[Task input Boundary: Start]
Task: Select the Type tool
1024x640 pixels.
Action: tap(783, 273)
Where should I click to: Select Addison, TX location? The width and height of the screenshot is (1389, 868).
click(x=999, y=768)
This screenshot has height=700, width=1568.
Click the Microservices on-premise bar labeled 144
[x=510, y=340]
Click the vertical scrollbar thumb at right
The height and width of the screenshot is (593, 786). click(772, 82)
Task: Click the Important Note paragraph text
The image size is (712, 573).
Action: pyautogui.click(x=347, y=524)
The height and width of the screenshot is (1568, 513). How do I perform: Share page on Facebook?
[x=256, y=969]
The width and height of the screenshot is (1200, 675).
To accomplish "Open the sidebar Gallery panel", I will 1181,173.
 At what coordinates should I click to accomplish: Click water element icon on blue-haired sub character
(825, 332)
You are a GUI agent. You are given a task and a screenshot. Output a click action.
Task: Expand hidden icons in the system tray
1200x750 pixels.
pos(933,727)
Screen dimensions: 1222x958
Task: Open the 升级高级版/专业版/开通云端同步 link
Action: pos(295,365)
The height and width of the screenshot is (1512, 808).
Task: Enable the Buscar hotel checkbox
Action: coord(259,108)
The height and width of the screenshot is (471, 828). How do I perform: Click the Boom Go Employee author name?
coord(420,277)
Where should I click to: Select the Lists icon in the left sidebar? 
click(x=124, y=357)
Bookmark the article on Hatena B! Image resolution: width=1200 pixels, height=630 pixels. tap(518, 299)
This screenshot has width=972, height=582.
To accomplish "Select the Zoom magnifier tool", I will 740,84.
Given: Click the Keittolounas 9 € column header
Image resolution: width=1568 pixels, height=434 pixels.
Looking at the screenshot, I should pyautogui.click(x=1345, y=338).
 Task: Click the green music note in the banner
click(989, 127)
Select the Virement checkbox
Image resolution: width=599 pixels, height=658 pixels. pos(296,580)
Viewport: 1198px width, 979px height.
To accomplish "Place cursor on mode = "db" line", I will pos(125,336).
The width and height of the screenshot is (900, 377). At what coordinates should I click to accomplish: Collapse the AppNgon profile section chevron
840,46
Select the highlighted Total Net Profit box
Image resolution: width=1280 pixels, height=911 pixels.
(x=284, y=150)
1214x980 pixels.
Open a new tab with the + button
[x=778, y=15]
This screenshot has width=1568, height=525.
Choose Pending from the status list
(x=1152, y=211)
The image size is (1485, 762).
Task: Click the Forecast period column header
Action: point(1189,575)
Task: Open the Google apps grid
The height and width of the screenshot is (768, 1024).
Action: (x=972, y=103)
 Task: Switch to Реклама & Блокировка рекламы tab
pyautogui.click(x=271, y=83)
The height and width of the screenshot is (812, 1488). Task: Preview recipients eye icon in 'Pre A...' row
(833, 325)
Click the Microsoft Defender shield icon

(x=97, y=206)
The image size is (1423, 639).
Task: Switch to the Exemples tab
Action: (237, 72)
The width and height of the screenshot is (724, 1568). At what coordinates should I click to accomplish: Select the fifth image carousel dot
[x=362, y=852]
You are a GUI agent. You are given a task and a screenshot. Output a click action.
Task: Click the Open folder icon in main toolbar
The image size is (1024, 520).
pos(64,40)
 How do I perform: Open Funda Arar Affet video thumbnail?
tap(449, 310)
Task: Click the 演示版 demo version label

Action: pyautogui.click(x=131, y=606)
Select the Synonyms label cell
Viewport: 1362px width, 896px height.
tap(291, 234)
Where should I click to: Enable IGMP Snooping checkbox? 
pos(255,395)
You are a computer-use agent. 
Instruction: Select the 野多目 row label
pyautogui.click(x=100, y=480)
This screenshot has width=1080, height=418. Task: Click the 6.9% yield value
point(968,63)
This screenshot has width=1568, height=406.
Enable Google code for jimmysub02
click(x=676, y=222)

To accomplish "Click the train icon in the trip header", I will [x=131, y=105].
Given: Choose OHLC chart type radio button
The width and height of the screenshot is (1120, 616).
[Task input Boundary: End]
→ **Work order**:
Once you have read the records above, set every one of them down again exactly.

→ **Output**:
Task: Select the Type tool
1024x640 pixels.
Action: tap(783, 273)
Where should I click to: Select Addison, TX location? The width and height of the screenshot is (1389, 868).
click(x=999, y=768)
This screenshot has height=700, width=1568.
Click the Microservices on-premise bar labeled 144
[x=510, y=340]
Click the vertical scrollbar thumb at right
The height and width of the screenshot is (593, 786). click(772, 82)
Task: Click the Important Note paragraph text
The image size is (712, 573).
Action: pyautogui.click(x=347, y=524)
The height and width of the screenshot is (1568, 513). How do I perform: Share page on Facebook?
[x=256, y=969]
The width and height of the screenshot is (1200, 675).
To accomplish "Open the sidebar Gallery panel", I will 1181,173.
 At what coordinates should I click to accomplish: Click water element icon on blue-haired sub character
(825, 332)
You are a GUI agent. You are given a task and a screenshot. Output a click action.
Task: Expand hidden icons in the system tray
1200x750 pixels.
pos(933,727)
Screen dimensions: 1222x958
Task: Open the 升级高级版/专业版/开通云端同步 link
Action: pos(295,365)
The height and width of the screenshot is (1512, 808).
Task: Enable the Buscar hotel checkbox
Action: coord(259,108)
The height and width of the screenshot is (471, 828). How do I perform: Click the Boom Go Employee author name?
coord(420,277)
Where should I click to: Select the Lists icon in the left sidebar? 
click(x=124, y=357)
Bookmark the article on Hatena B! Image resolution: width=1200 pixels, height=630 pixels. tap(518, 299)
This screenshot has width=972, height=582.
To accomplish "Select the Zoom magnifier tool", I will 740,84.
Given: Click the Keittolounas 9 € column header
Image resolution: width=1568 pixels, height=434 pixels.
Looking at the screenshot, I should pyautogui.click(x=1345, y=338).
 Task: Click the green music note in the banner
click(989, 127)
Select the Virement checkbox
Image resolution: width=599 pixels, height=658 pixels. pos(296,580)
Viewport: 1198px width, 979px height.
To accomplish "Place cursor on mode = "db" line", I will pos(125,336).
The width and height of the screenshot is (900, 377). At what coordinates should I click to accomplish: Collapse the AppNgon profile section chevron
840,46
Select the highlighted Total Net Profit box
Image resolution: width=1280 pixels, height=911 pixels.
(x=284, y=150)
1214x980 pixels.
Open a new tab with the + button
[x=778, y=15]
This screenshot has width=1568, height=525.
Choose Pending from the status list
(x=1152, y=211)
The image size is (1485, 762).
Task: Click the Forecast period column header
Action: point(1189,575)
Task: Open the Google apps grid
The height and width of the screenshot is (768, 1024).
Action: (x=972, y=103)
 Task: Switch to Реклама & Блокировка рекламы tab
pyautogui.click(x=271, y=83)
The height and width of the screenshot is (812, 1488). Task: Preview recipients eye icon in 'Pre A...' row
(833, 325)
Click the Microsoft Defender shield icon

(x=97, y=206)
The image size is (1423, 639).
Task: Switch to the Exemples tab
Action: (237, 72)
The width and height of the screenshot is (724, 1568). At what coordinates should I click to accomplish: Select the fifth image carousel dot
[x=362, y=852]
You are a GUI agent. You are given a task and a screenshot. Output a click action.
Task: Click the Open folder icon in main toolbar
The image size is (1024, 520).
pos(64,40)
 How do I perform: Open Funda Arar Affet video thumbnail?
tap(449, 310)
Task: Click the 演示版 demo version label

Action: pyautogui.click(x=131, y=606)
Select the Synonyms label cell
Viewport: 1362px width, 896px height.
tap(291, 234)
Where should I click to: Enable IGMP Snooping checkbox? 
pos(255,395)
You are a computer-use agent. 
Instruction: Select the 野多目 row label
pyautogui.click(x=100, y=480)
This screenshot has width=1080, height=418. Task: Click the 6.9% yield value
point(968,63)
This screenshot has width=1568, height=406.
Enable Google code for jimmysub02
click(x=676, y=222)

To accomplish "Click the train icon in the trip header", I will [x=131, y=105].
Given: Choose OHLC chart type radio button
The width and height of the screenshot is (1120, 616).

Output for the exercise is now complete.